More and more buyers are choosing finance to fund their dream cars. There are several types of car finance, each with their pros and cons – read on to work out which is right for you.
All types of finance aim to help you drive your dream car without needing a cash lump sum to pay for it upfront. The most widely recognised and popular option is personal contract purchase (PCP), but other finance methods such as hire purchase (HP) and leasing are steadily gaining popularity. There’s also the option of getting a bank loan to cover the costs. Like any finance package, you should carefully consider whether you can afford the repayments – a cash price will always be available and might suit your circumstances better.

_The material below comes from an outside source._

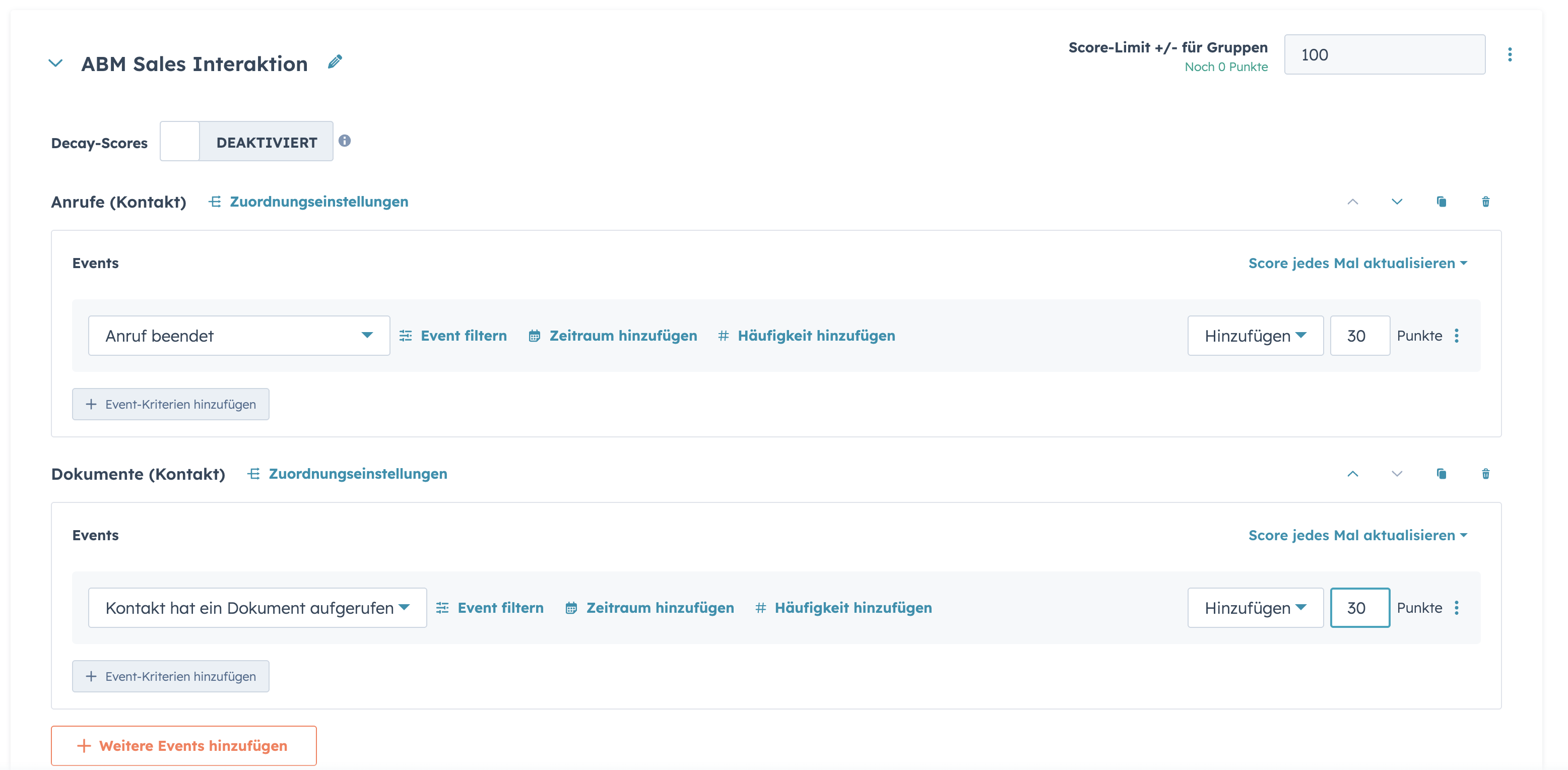1568x770 pixels.
Task: Enable the Decay-Scores toggle
Action: tap(179, 141)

Personal Contract Purchase (PCP)
A PCP finance agreement lets you park a new car on your drive in return for an initial deposit and a series of monthly payments. At the end of your agreement, you won’t own the car and simply hand it back to the dealer provided it’s in good condition. If you decide you want to keep the car, you have the option to buy it outright in return for a final payment – sometimes called a ‘balloon’ payment. This amount can be financed separately if you can’t afford to pay it in one go.
This price – and the amount you pay monthly – will depend on the size of the deposit, the cost of the car, the interest rate and how much the dealer expects to be able to sell the car on for when your agreement ends. This amount is often referred to as the Guaranteed Minimum Future Value (GMFV) – it’s what the car is expected to be worth after your finance period ends.
A PCP contract will usually set out the condition the dealer expects the car to be in when it’s returned and how many miles you’ll be allowed to cover. Any big bumps and scrapes – beyond usual wear and tear – could mean you’ll have to pay a fine once your contract ends. Return the car with too many miles on the clock and you’ll face a similar penalty, too. It’s important to read your contract agreement thoroughly – all these terms and conditions will be outlined.